== Record extracts ==
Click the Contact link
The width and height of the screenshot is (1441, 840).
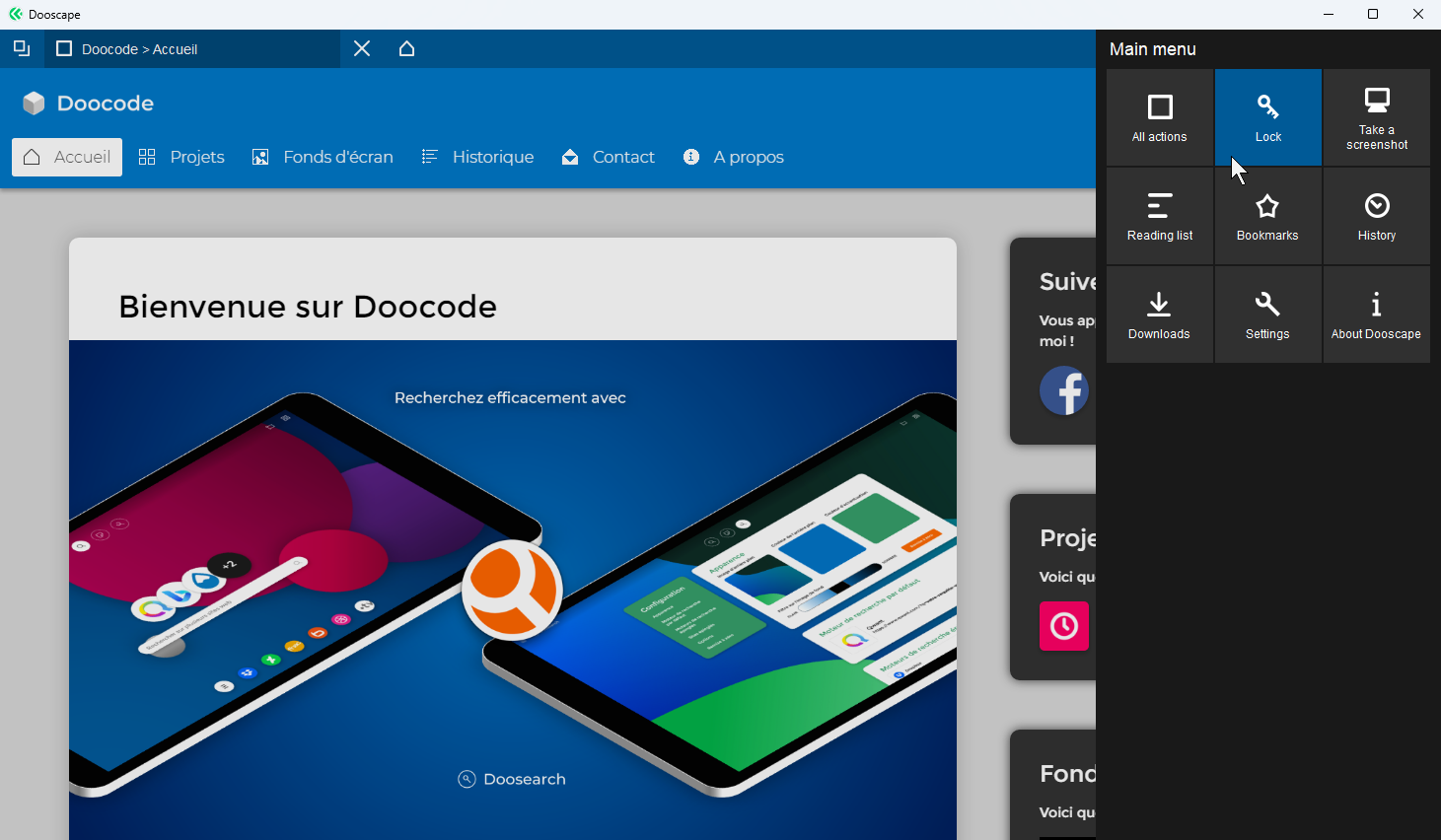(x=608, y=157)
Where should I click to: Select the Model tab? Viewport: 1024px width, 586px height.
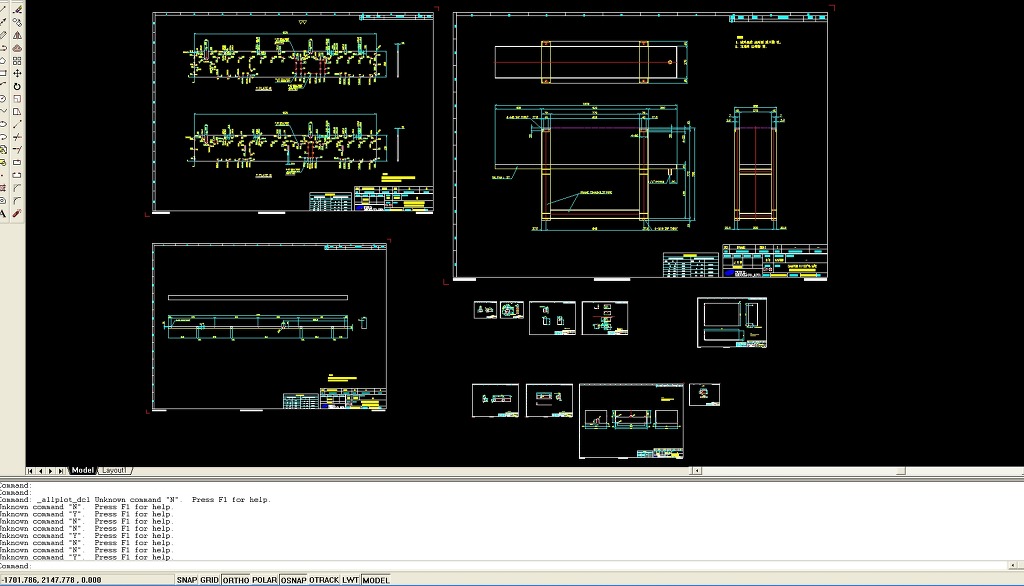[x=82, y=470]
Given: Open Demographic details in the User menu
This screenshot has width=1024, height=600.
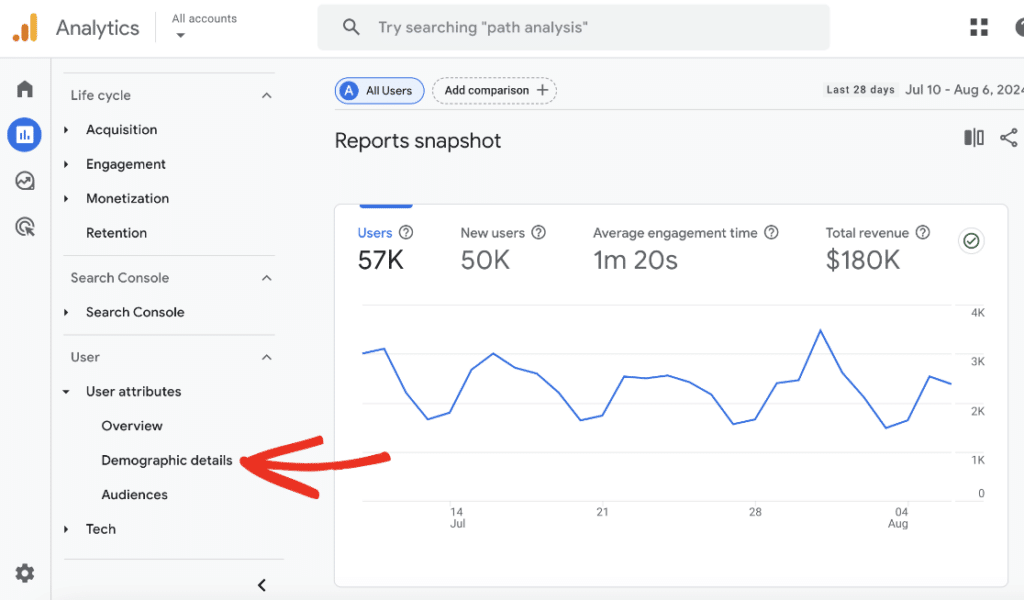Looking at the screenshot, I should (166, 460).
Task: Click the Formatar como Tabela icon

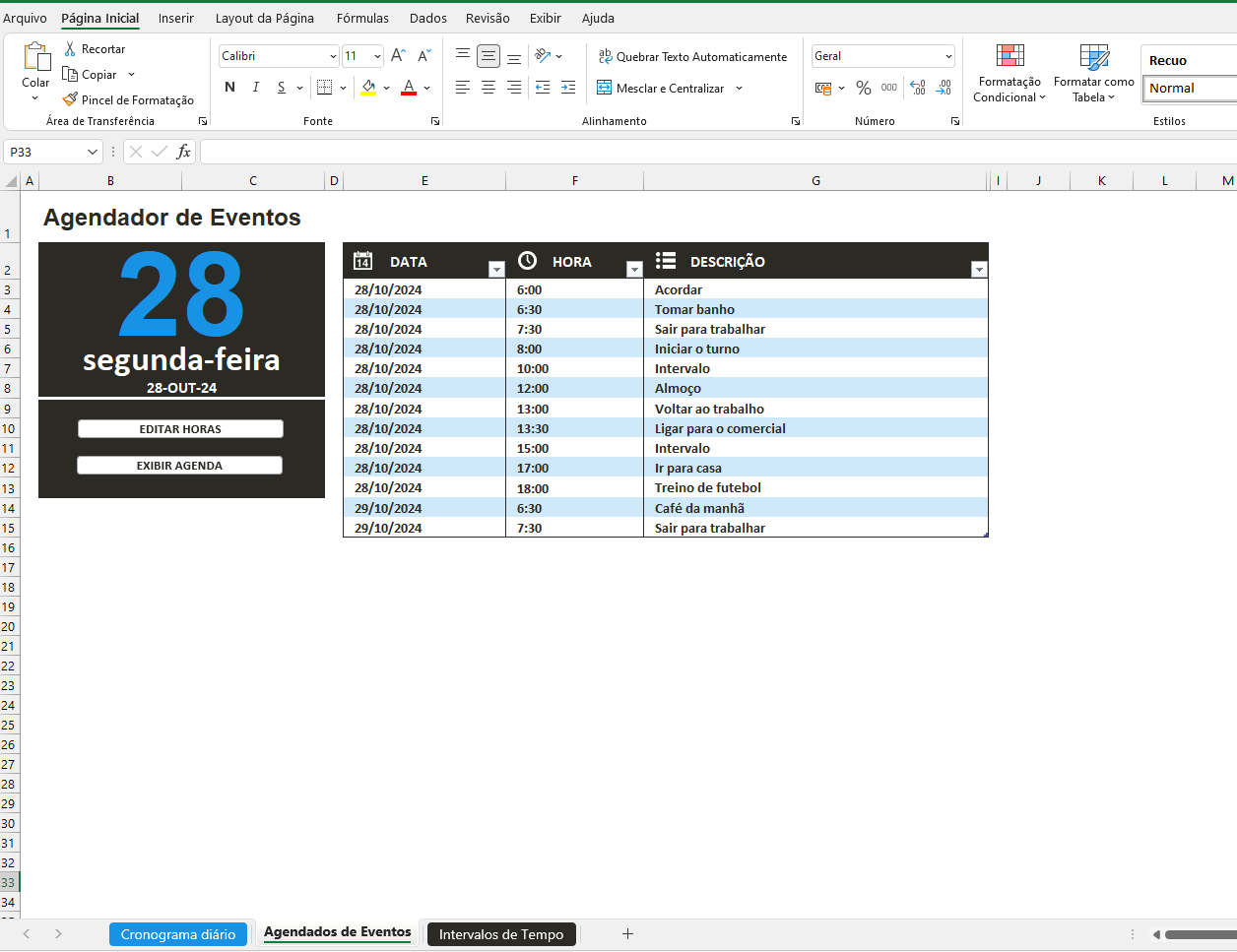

== How to complete this task ==
Output the data above exactly. Drop every picture.

== Answer box ==
Click the Contact link
The width and height of the screenshot is (1441, 840).
(x=608, y=157)
Where should I click to: Select the Model tab? Viewport: 1024px width, 586px height.
[x=82, y=470]
Given: Open Demographic details in the User menu
This screenshot has width=1024, height=600.
Looking at the screenshot, I should (166, 460).
Task: Click the Formatar como Tabela icon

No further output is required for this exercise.